For certain jobs I really like a skills section followed by an employment history especially if you’ve done the same type of work at each position. I work in law and getting a 3 page resume from a paralegal that basically repeats the same job description/responsibility with each position is annoying. Give me a concise list of what you can do followed by a concise list of where you’ve done it in the past. Then if there are special accomplishments at a particular job you can point those out as well and they stand out more.
Post # 32
LilliV : Great advice. Thank you! I really am appreciating the feedback from everyone!! I will go back and revise when I get home.
Post # 33
Honestly. As someone who hires staff, keep education to dates & degrees. I don’t care about your GPA. I don’t care about your sorority or extra curricular activities unless it adds to your skills or is relevant to the job. A cover letter is a must. I’m looking for good grammar, sentence structure and formatting. There better not be typos. This tells me how professional you really are. Can you communicate well, in writing? Having had only one job, your resume should only be a page long.
Post # 34
I’ve never included relevant coursework on a resume/CV, as it seems like filler to me. The exception would be if it’s a course where you’re certified in a specific skill (e.g. a computer programming course). If you’re going to include skills, I’d just say to make sure it’s relevant stuff that will set you apart from the pack (e.g. listing that you’re fluent in Mandarin and have been trained in the software programs used in your field vs. listing that you know how to use Microsoft Word, which everyone and their mother does).
My resume is 2 pages (1 page double sided) but that’s without listing skills or courses. It’s also not a complete list of every job I’ve ever had, and I tailor it to list things that are relevant to what I’m applying for. For example, if I’m applying for a job working with younger students, I might include a section listng my volunteer work with kids since I’ve done a lot of it and it shows my interest and familiarity in working with children, whereas if I’m applying for a research job I’d skip the volunteer work section entirely. I list my college jobs if they are relevant to what I’m applying for, but not if they aren’t (the 9 months I worked at a grocery store would not appear on my resume unless I were applying for retail or food service jobs, which I haven’t since then).
Post # 36
The only two page resumes I’ve ever seen have been people who have been working in thier field for 20 years and have buttloads of experience. Mess with your fonts, take out the superfluous details, and shorten, shorten, shorten. A resume is a snapshot. It’s to allow employers to get a sense of your past and history; they don’t need a list of every single task you did at your summer job.

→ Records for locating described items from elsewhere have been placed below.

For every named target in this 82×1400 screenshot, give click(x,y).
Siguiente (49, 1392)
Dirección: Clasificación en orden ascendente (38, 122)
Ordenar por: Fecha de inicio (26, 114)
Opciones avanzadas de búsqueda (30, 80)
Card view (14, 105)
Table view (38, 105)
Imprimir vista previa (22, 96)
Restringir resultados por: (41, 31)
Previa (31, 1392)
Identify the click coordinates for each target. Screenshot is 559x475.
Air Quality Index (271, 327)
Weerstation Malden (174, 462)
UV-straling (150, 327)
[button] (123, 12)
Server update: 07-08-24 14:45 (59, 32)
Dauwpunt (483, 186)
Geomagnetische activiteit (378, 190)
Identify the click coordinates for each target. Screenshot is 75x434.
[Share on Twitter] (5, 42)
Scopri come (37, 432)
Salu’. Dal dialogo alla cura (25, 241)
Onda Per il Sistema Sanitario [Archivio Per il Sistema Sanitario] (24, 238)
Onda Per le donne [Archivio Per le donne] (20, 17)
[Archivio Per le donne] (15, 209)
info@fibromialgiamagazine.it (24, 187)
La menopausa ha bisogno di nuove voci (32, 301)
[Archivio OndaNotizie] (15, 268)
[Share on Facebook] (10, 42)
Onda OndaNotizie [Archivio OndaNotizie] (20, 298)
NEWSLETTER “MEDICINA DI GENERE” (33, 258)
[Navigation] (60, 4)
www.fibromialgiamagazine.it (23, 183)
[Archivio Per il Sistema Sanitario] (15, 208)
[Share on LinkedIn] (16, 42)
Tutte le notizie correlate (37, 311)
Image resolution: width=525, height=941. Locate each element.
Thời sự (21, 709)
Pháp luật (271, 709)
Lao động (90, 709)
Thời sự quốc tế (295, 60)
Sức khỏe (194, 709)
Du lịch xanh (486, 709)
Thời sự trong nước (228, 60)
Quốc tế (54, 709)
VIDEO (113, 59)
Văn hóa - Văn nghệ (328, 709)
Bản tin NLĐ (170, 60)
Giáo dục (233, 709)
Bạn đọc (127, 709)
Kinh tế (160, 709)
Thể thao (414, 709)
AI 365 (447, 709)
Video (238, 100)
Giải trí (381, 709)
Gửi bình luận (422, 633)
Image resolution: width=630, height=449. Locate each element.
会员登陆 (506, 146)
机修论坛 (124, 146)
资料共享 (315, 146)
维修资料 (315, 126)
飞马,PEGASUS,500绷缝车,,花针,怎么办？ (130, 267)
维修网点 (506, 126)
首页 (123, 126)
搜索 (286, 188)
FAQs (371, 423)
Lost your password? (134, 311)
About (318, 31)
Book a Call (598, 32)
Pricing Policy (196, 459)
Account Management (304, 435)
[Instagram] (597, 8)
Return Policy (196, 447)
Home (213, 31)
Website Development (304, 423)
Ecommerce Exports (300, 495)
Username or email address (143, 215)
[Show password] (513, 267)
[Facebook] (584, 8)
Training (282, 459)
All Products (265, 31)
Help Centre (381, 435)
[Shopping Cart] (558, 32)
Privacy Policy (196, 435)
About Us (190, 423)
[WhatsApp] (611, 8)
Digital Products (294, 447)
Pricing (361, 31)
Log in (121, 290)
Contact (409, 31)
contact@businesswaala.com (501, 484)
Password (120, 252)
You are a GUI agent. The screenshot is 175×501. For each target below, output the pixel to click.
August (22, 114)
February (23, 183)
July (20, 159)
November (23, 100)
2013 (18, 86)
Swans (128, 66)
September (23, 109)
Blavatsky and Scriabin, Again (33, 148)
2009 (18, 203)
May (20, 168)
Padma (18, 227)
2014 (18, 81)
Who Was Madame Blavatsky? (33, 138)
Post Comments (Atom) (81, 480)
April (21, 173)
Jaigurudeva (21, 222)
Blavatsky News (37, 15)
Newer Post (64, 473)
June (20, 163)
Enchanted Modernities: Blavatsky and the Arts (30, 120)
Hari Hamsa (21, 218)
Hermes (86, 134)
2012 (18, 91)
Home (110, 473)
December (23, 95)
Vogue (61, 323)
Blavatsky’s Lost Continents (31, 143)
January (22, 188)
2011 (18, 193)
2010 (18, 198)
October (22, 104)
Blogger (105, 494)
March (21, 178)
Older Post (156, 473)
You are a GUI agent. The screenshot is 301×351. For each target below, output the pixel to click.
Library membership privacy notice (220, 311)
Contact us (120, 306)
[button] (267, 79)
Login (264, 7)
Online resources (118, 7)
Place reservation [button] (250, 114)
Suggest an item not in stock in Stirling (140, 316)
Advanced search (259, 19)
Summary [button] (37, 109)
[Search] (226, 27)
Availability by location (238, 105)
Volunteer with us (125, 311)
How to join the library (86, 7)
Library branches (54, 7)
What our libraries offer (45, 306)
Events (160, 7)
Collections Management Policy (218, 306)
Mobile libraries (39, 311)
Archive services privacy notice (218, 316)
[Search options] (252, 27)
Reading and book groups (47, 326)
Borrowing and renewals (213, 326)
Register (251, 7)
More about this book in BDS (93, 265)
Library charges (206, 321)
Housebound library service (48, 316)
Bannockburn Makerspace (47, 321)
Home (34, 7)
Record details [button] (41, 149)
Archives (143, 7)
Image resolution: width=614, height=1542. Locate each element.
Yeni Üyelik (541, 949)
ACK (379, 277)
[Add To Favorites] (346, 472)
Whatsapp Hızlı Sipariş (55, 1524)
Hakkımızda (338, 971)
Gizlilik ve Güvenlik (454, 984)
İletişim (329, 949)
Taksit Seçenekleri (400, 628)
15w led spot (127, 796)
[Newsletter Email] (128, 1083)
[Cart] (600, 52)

Cover Letters are incredibly important to me. I review them when we’re hiring, and it’s a chance you get to see if the person has done any research on our company or transmitted something generic. Additionally, you get to see if the person just regurgitated their resume or put some thought into why thier experience would be valuable. It shows how well you can write, and your command of vocabulary to describe yourself. This is something you should take some time to write, and don’t be afraid to impress them!
Post # 36
I’ve rearranged so that my skills are at the top, followed by experience, and lastly education. Got rid of some unecessary details so that there are about 7 lines of space at the bottom of the page. I feel a lot better about my resume now. Still a work in progress but it’s a solid start I think!
Post # 37
The best advice I’ve ever received about resumes and the like is to format it like this:
Instead of listing the general job description, put something like “action taken, result achieved”
Post # 38
mandakay0021 : Yeah, I had a two page resume which I sent to a colleague (school principal) and her advice was that it wasn’t detailed enough and needed more information about my specific responsibilities. I guess every industry is different.
Post # 39
I work in recruitment and I’m not sure about the US but in my country a cover letter isn’t really necessary. Also it’s fine for a CV (resume) to be longer than 1 page. Most are 2-3 pages. Just don’t ramble and keep it relevant. Example – if you are say 50yrs old no one cares about what primary school you went to.